:: Exercise goal ::
Please transfer the part of the data that runs from its start through the line containing "Given: Select the BAGNO text label", both ends included, with 6 added to every click coordinate. Leave the pictures out of your answer.

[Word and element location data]

•••

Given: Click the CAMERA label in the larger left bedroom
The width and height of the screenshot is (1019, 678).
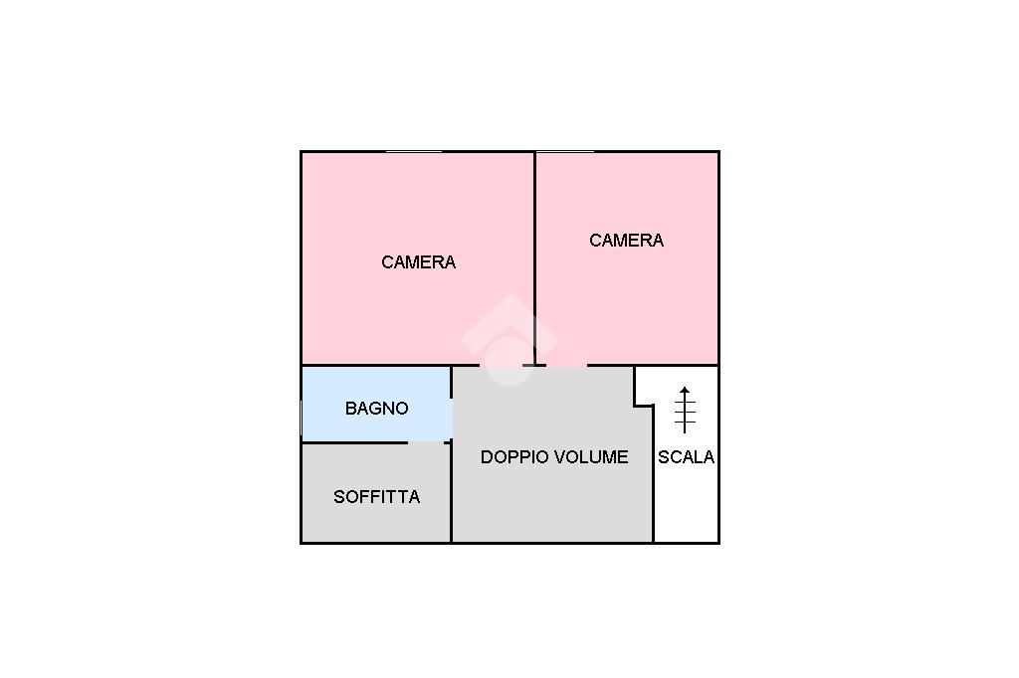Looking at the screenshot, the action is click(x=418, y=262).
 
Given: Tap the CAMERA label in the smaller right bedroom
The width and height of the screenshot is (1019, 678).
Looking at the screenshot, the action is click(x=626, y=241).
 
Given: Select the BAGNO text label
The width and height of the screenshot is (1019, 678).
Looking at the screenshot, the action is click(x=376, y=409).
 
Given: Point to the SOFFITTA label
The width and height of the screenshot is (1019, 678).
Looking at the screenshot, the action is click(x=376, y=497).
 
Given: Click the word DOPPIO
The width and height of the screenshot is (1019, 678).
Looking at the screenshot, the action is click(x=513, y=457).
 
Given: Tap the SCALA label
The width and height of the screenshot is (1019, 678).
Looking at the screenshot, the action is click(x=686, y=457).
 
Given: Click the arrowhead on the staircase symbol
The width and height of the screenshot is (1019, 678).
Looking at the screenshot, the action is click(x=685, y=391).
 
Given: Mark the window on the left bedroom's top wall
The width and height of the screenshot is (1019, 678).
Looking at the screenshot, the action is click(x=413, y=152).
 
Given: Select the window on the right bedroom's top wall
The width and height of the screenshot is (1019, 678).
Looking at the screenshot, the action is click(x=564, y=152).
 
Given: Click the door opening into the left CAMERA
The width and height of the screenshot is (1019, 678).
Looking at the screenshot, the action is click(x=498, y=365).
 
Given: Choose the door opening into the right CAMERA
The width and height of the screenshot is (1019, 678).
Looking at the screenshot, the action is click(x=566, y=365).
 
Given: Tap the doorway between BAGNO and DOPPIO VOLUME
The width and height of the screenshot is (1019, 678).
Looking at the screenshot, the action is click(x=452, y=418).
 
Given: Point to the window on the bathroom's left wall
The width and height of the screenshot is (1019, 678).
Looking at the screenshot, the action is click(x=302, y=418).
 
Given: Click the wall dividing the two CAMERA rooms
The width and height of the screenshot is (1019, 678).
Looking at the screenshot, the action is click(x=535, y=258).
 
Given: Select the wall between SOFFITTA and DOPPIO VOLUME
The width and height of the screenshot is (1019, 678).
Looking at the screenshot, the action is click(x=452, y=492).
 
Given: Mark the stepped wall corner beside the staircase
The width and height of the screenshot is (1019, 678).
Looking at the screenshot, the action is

•••

:: Final result ::
Given: Click the CAMERA label in the larger left bedroom
The width and height of the screenshot is (1019, 678).
Looking at the screenshot, the action is click(x=424, y=268).
 
Given: Tap the CAMERA label in the smaller right bedroom
The width and height of the screenshot is (1019, 678).
Looking at the screenshot, the action is click(x=632, y=247).
 
Given: Select the BAGNO text label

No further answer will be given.